Will Fannie loan lead to more foreclosures?
By JEFF LAZERSON / CONTRIBUTING COLUMNIST
Earlier this week in San Diego and with a festive atmosphere, 4,500 attendees gathered for the Mortgage Bankers annual convention with lots of new lending stuff to ponder.
Leave no doubt, the race to the bottom is upon us again. Top of the list is Fannie Mae’s enhanced affordable lending product called HomeReady Mortgage.
Fannie Mae’s race is with the FHA. HomeReady offers a low-cost 3 percent down payment loan for low-to moderate income borrowers, adding expanded eligibility for financing homes in designated low-income and minority communities.
Let’s talk credit. How about no credit score at all? No credit scores or credit history is necessary so long as you can establish non-traditional credit (rent, utility bill and your gym membership payment, for example). Hey, Fannie will even allow a 30-day delinquency in certain instances of the non-traditional credit. Nice!
The ratio of total house payment and other bills to monthly gross income is high at 45 percent. Keep going! We can throw in income from a generous definition of non-borrowing family members to push that baby up to a 50 percent ratio of total bills to income. No application and no note signing for the non-borrowing family member, just proof of income and a pledge to occupy.
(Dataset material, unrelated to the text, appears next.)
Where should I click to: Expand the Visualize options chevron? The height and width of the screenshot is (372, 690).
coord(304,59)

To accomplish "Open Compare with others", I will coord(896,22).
Need more help? Rental income from an accessory dwelling unit on the property that does not need to comply with local zoning laws can be used.
Unlike FHA, HomeReady mandates that its loans go for particular low-income or high-minority census tracts.
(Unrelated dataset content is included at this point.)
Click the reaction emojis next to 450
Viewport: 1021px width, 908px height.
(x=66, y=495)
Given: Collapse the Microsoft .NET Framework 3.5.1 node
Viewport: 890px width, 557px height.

So the most dangerous part of this program is the potential of clustering a lot of low-down payment, high debt-to-income loans in underserved communities supported by borrowers that have little or no traditional credit experience. If even one foreclosure hits, it could have a cascading negative effect on property values of the entire community. Do you remember the term underwater borrower?
Don’t get me wrong. There are thousands of successful Orange County homeowners who got their first shot at homeownership with weak credit, gift funds and mom and dad co-signing. What scares the heck out of me on HomeReady is the potential for layers upon layers of weak credit allowances.This program is ripe for income, credit and occupancy fraud.
One convention participant best said it as, “Home ready for foreclosure.”